- Begin with N of 10, increase by 10 until p < 0.05 or max N reached.
- This design has inflated type-I error.
- Lower p-value threshold needed to ensure specified type-I error rate.
- The number of interim analyses and max N affect the type-I error rate.
- Threshold can be identified using simulation.

A recent Facebook post to a statistician group highlighted a basic science article (in a Nature journal: https://www.nature.com/articles/s41467-017-02765-w#Sec10) that used a 'foolproof' study design: "we continuously increased the number of animals until statistical significance was reached to support our conclusions." Many of the statisticians in the group were exasperated! The group was rightly critical of the authors' brazen approach, but also due to the resulting inflated type-I error rate.
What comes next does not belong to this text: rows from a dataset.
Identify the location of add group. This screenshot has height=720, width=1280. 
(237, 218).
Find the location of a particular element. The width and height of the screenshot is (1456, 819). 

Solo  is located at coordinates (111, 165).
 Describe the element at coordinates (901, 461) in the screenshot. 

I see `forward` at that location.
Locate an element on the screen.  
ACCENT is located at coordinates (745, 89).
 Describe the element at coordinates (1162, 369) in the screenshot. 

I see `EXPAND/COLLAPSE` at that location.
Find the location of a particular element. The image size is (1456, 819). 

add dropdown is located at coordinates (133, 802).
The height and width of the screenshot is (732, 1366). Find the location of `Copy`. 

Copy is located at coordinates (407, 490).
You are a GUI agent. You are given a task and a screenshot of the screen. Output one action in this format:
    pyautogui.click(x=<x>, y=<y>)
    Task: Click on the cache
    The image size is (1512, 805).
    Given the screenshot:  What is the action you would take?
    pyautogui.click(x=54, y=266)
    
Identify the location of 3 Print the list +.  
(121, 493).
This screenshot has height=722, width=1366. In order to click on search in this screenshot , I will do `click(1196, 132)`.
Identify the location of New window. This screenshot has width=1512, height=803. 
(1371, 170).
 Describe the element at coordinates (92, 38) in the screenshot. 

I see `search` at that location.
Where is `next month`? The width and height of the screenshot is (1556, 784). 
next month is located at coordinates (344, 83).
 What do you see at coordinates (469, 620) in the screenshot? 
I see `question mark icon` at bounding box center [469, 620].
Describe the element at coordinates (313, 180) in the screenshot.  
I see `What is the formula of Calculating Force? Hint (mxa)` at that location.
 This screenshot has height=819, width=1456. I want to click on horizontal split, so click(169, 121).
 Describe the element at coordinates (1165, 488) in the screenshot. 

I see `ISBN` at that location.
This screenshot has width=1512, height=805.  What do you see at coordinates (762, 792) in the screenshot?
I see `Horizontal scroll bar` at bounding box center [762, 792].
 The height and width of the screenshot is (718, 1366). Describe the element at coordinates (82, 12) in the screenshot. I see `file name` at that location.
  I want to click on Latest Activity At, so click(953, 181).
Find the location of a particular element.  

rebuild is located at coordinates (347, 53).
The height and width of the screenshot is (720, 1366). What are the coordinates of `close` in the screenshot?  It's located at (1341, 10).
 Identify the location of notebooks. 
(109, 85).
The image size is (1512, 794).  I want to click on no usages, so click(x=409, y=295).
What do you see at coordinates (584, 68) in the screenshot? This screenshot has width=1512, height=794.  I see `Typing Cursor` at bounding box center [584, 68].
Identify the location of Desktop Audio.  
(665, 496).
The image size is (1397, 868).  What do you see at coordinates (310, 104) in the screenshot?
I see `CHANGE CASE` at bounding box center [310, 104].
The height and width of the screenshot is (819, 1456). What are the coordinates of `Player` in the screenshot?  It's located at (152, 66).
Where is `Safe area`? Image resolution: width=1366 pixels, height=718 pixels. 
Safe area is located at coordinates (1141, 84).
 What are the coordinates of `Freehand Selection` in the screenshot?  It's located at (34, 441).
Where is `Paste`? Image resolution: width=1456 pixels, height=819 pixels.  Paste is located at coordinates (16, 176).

However, as the following code demonstrates, this approach needs only a simple modification to become a *valid* (i.e., by preserving the specified type-I error rate) adaptive trial design.

For simplicity (and completeness), consider a block-randomized two sample comparison using a t-test. Then, begin with a sample size of 10 in each group and increase by 10 until p < 0.05 or until a maximum sample size is reached.

The code chunk below simulates this study design. This process was repeated many times under the null hypothesis (no difference in mean outcome) and the test results used to estimate the actual type-I error rate, as well as the median (IQR) total sample size. When the maximum sample size is 100 per group, the type-I error rate is about 19% and the median (IQR) sample size is 100 (100, 100) per group. If the sample size increment is 5 instead of 10, the type-I error rate is about 24%. When the maximum sample size is 1000 per group, type-I error rate is about 37% and the median (IQR) sample size is 1000 (200, 1000) per group. Thus, smaller sample size increment (more frequent interim analysis) and larger maximum sample size both result in a larger type-I error rate.

19%, 24%, and 37% are obviously unacceptably large type-I error rates. However, the specified type-I error rate (usually 5%) can be achieved by modifying the p-value threshold. The final code chunk below demonstrates that, by using a p-value threshold of 0.01 (found by guess-and-check), maximum sample size of 100, and sample size increment at 10, the type-I error rate is about 5%. This also has the effect that the maximum sample size is reached in about 95% of simulated studies, under the null.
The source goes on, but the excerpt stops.